It’s hard to get the measure of Joel Edgerton and Ruth Negga’s Richard and Mildred Loving at first. Both of these characters seem too small, both waiting to be defined by someone coming in and taking life’s major. We don’t get to see them fall in love, they already are in the very first scene when she reveals her pregnancy to him. When he brings her to an empty plot of land and proposes, there’s no question as to the answer. When threatened with imprisonment for the fact of their marriage no possibility of their breaking up. Of course they’re small, you realise, under the crushing weight of America’s racism how can you not be?
Size, though, does not directly correlate to strength; as evidenced in these two being the plaintiffs in the case which served to ban the criminalisation of interracial marriage. The film seems determined to reflect this, doggedly avoiding as much of the court proceedings as possible, choosing instead to focus on the couple’s relationship over the 10 year long court proceedings between their first arrest and the supreme court’s final ruling. We don’t get to see them perform, or debate, or make any grand speeches, we see the strength it takes to keep living.
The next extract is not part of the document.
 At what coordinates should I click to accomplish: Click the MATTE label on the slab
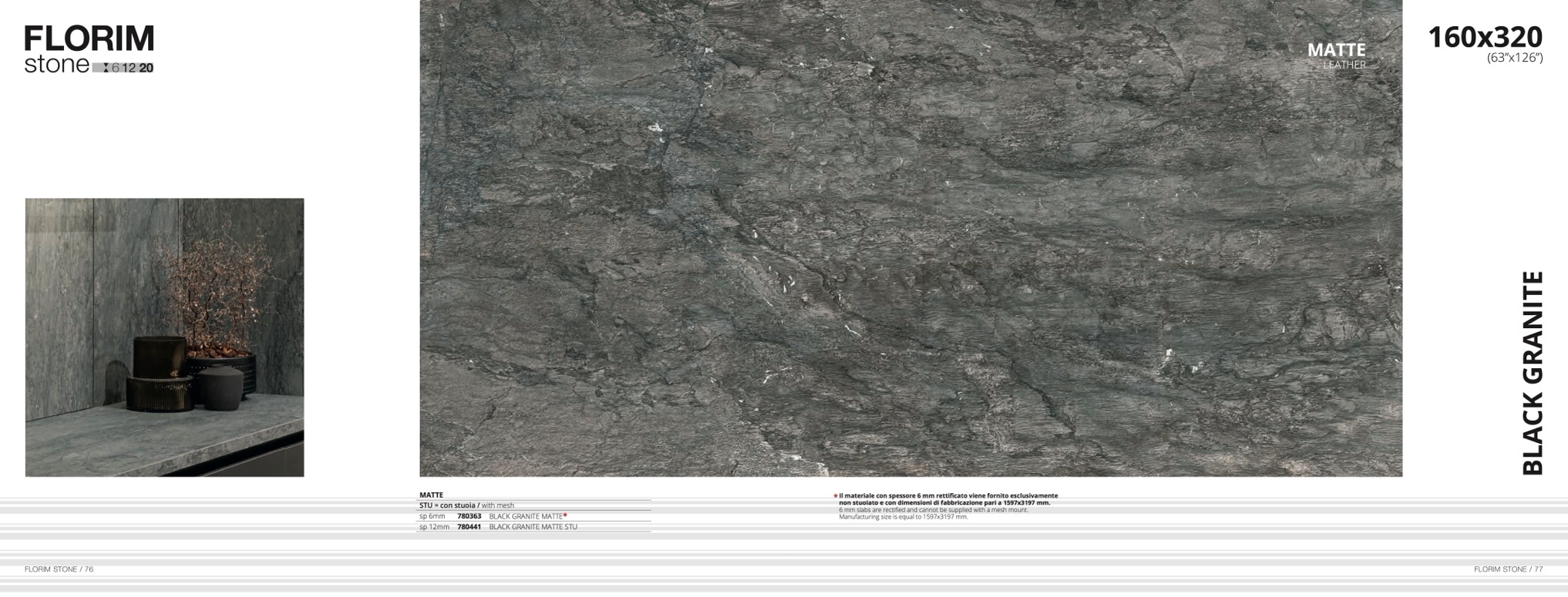coord(1336,50)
In Egerton’s interpretation of Richard, that comes through as a desperate need to provide. A home, an income, safety, security. When his wife expresses a desire to return illegally to Virginia to give birth he finds a way. He is defeated by the fact that the law prohibits him from fulfilling this duty. He still does anyway. Negga’s Mildred finds her strength through care, of her husband, children, family and eventually all the people their case comes to represent. She is the one who contacts the lawyers, who invites the world into their lives. She does this quietly and humbly but her resolve is solid.
Writer/Director Jeff Nichols obviously made a choice here to put these characters first. He eschews the aggressive plots and fancy camera work and all that style of his previous films and just gives this one time to settle. So many scenes are just simple setups in which the actors are given the space to perform. That’s all it needs, a little space, a little time and these performances reach you. All it takes is a little patience and understanding.